# [WHAT YOU ARE ASKED TO DO]
Repeat every line of the data exactly, but not the pictures.

# [LISTED RECORDS]

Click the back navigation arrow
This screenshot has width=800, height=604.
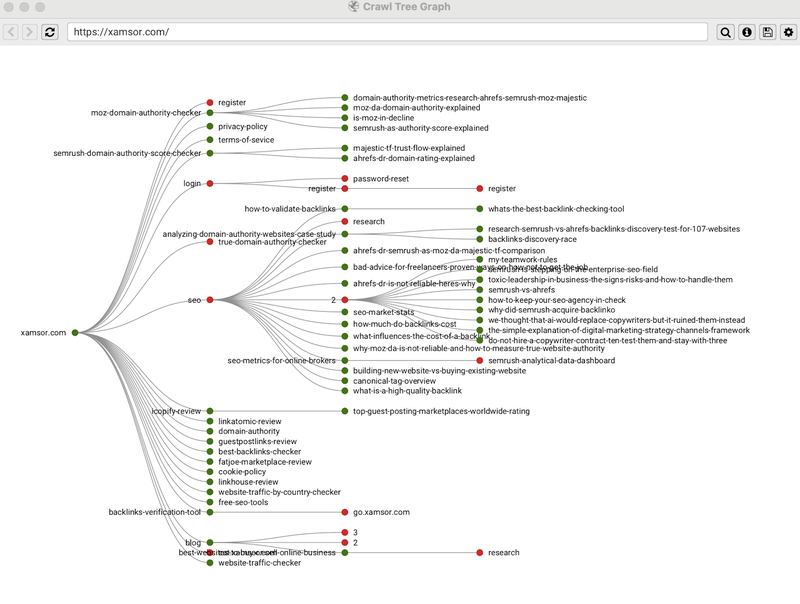point(11,32)
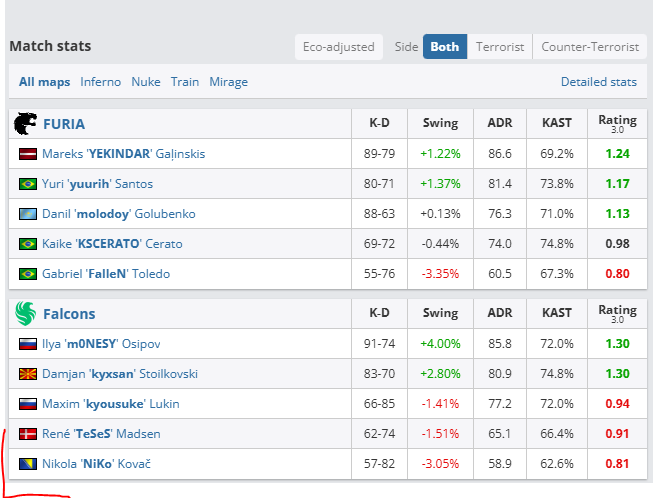Click the Danish flag next to TeSeS
Image resolution: width=653 pixels, height=498 pixels.
tap(28, 434)
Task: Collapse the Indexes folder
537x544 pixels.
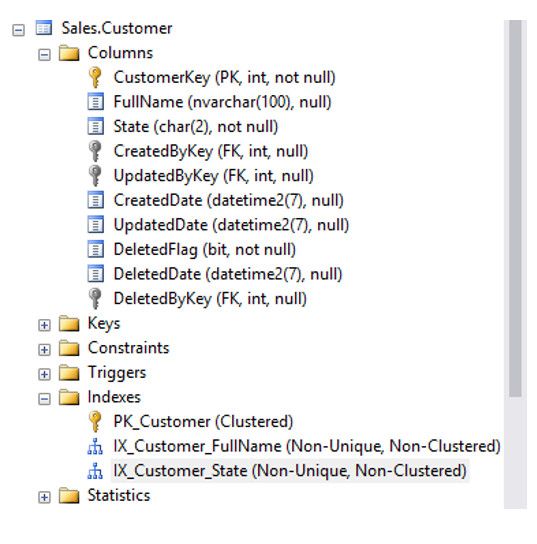Action: (44, 399)
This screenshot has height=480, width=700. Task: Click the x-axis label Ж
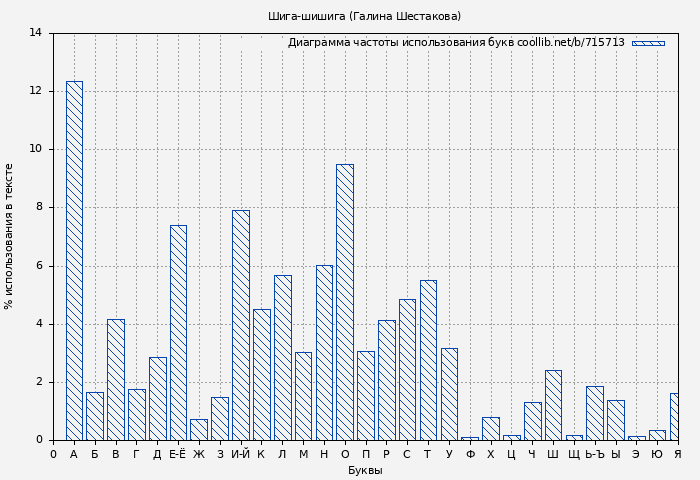coord(199,455)
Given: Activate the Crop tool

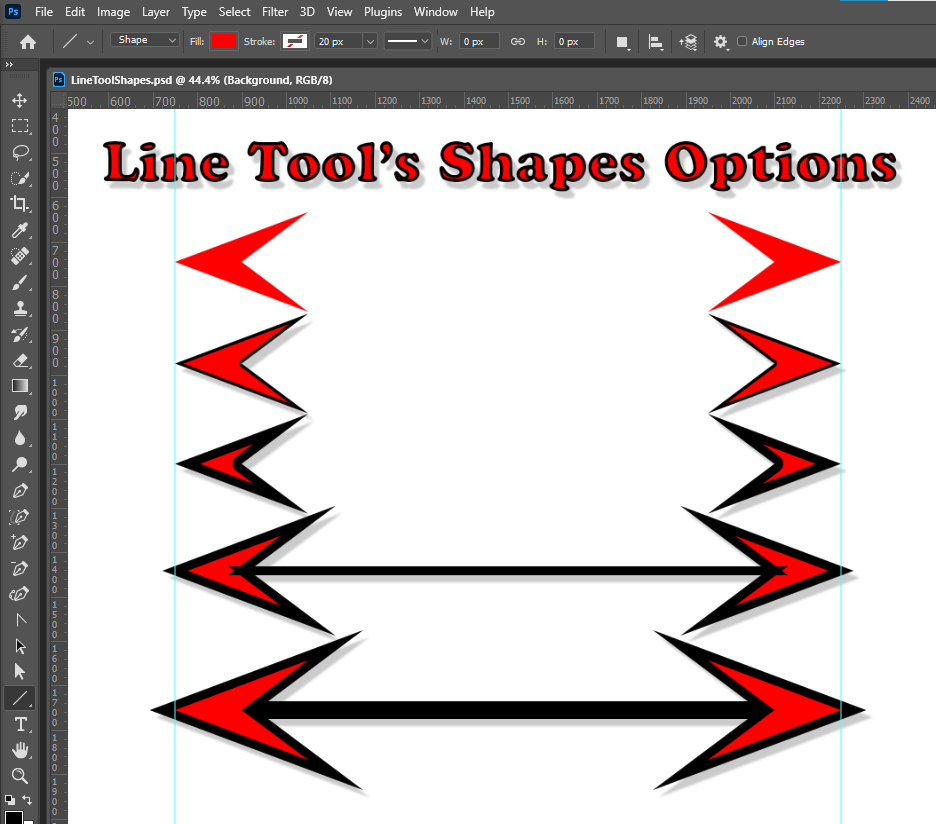Looking at the screenshot, I should coord(20,204).
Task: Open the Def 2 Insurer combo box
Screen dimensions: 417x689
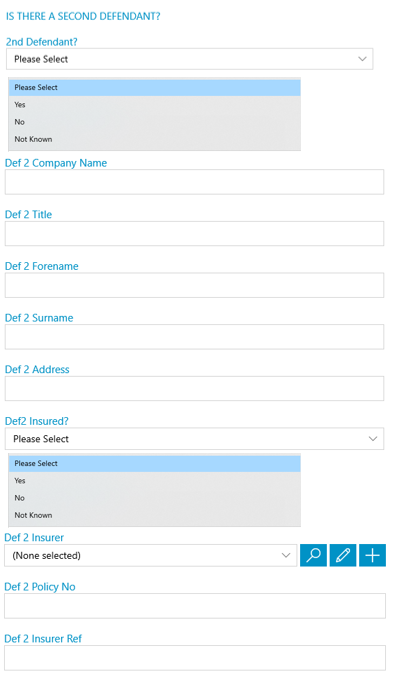Action: [151, 555]
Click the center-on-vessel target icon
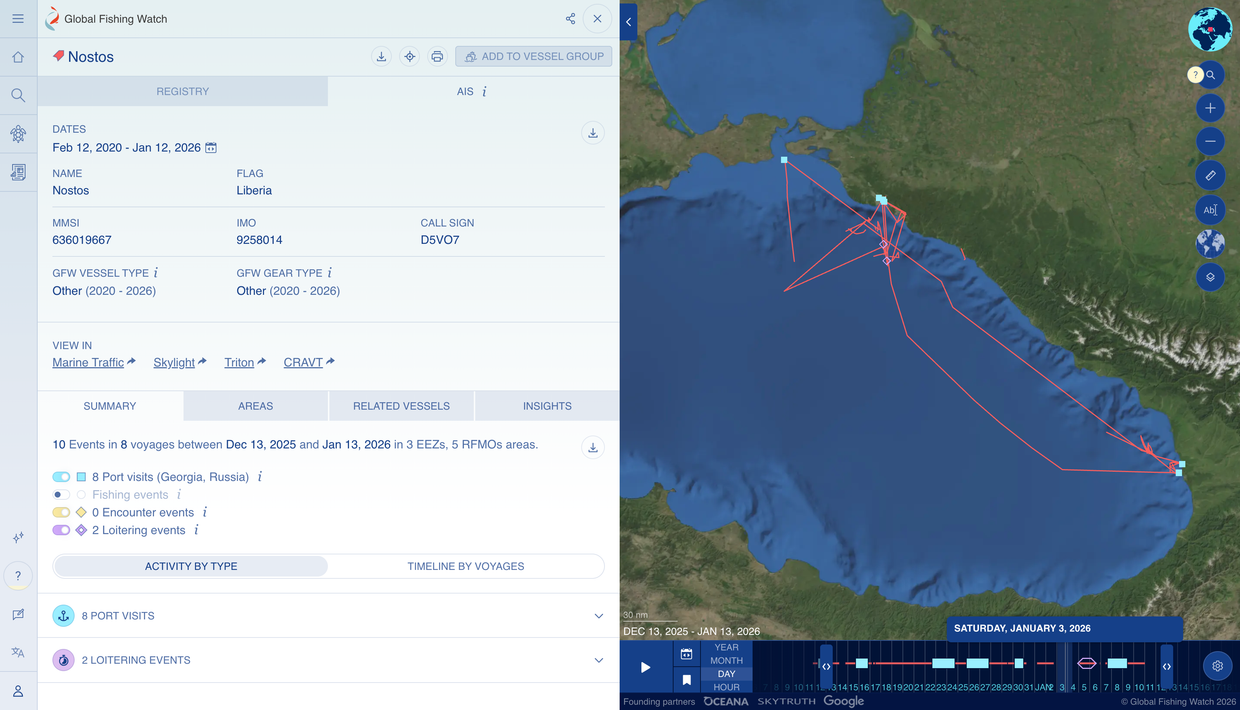The height and width of the screenshot is (710, 1240). click(409, 57)
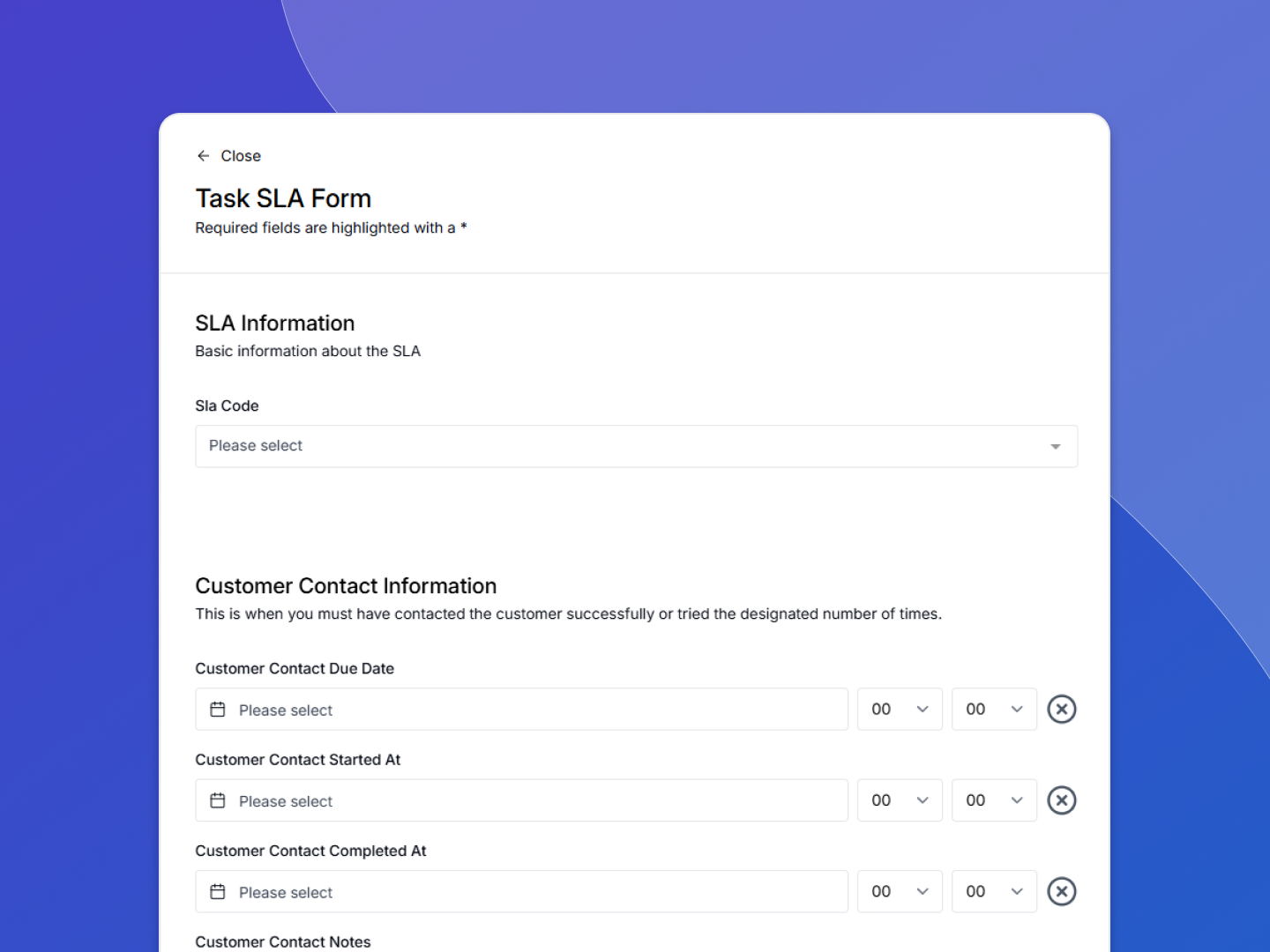Expand the minute dropdown for Customer Contact Started At

coord(994,800)
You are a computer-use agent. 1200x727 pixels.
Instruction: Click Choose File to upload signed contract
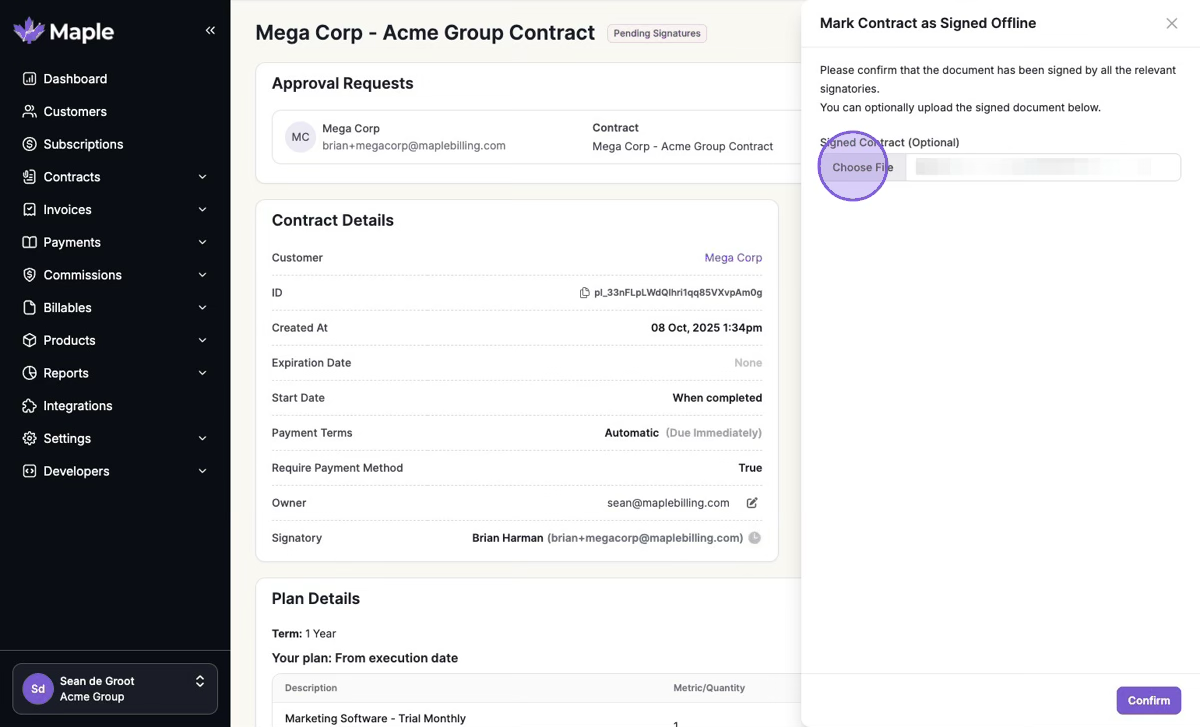tap(862, 167)
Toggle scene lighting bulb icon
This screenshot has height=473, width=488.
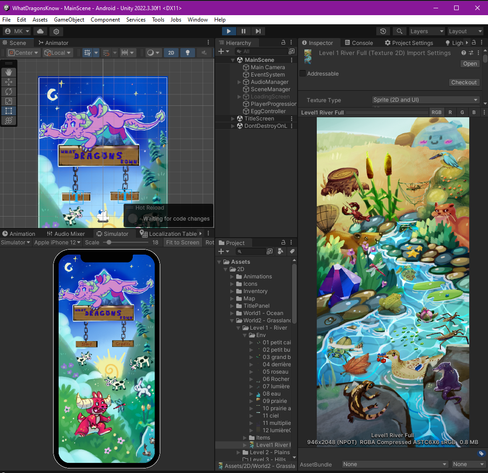coord(188,53)
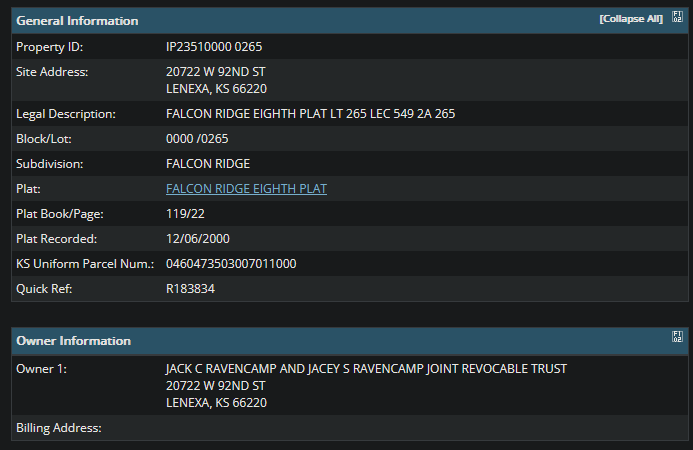Open the FALCON RIDGE EIGHTH PLAT link
The image size is (693, 450).
pyautogui.click(x=246, y=189)
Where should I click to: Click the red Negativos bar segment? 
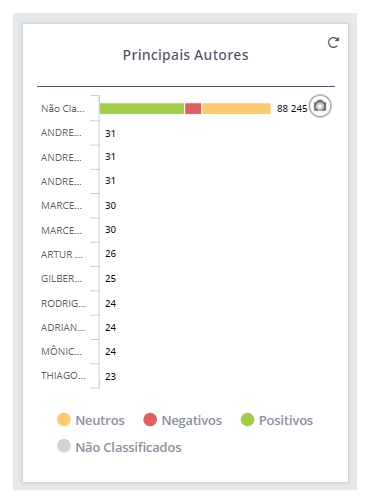[x=193, y=109]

# [OUTPUT FOR THIS EXERCISE]
Click the back navigation arrow
This screenshot has width=800, height=604.
point(11,32)
Click the Danish flag next to TeSeS
Image resolution: width=653 pixels, height=498 pixels.
tap(28, 434)
Task: Collapse the Indexes folder
537x544 pixels.
Action: (44, 399)
This screenshot has height=480, width=700. Task: Click the x-axis label Ж
coord(199,455)
Given: Activate the Crop tool

Looking at the screenshot, I should coord(20,204).
Task: Open the Def 2 Insurer combo box
Screen dimensions: 417x689
Action: [151, 555]
Click the center-on-vessel target icon
The height and width of the screenshot is (710, 1240). click(409, 57)
Expand the minute dropdown for Customer Contact Started At

coord(994,800)
You are a computer-use agent. 1200x727 pixels.
Instruction: Click Choose File to upload signed contract
tap(862, 167)
Toggle scene lighting bulb icon
This screenshot has height=473, width=488.
coord(188,53)
Open the FALCON RIDGE EIGHTH PLAT link
The image size is (693, 450).
pyautogui.click(x=246, y=189)
Where should I click to: Click the red Negativos bar segment? 
[x=193, y=109]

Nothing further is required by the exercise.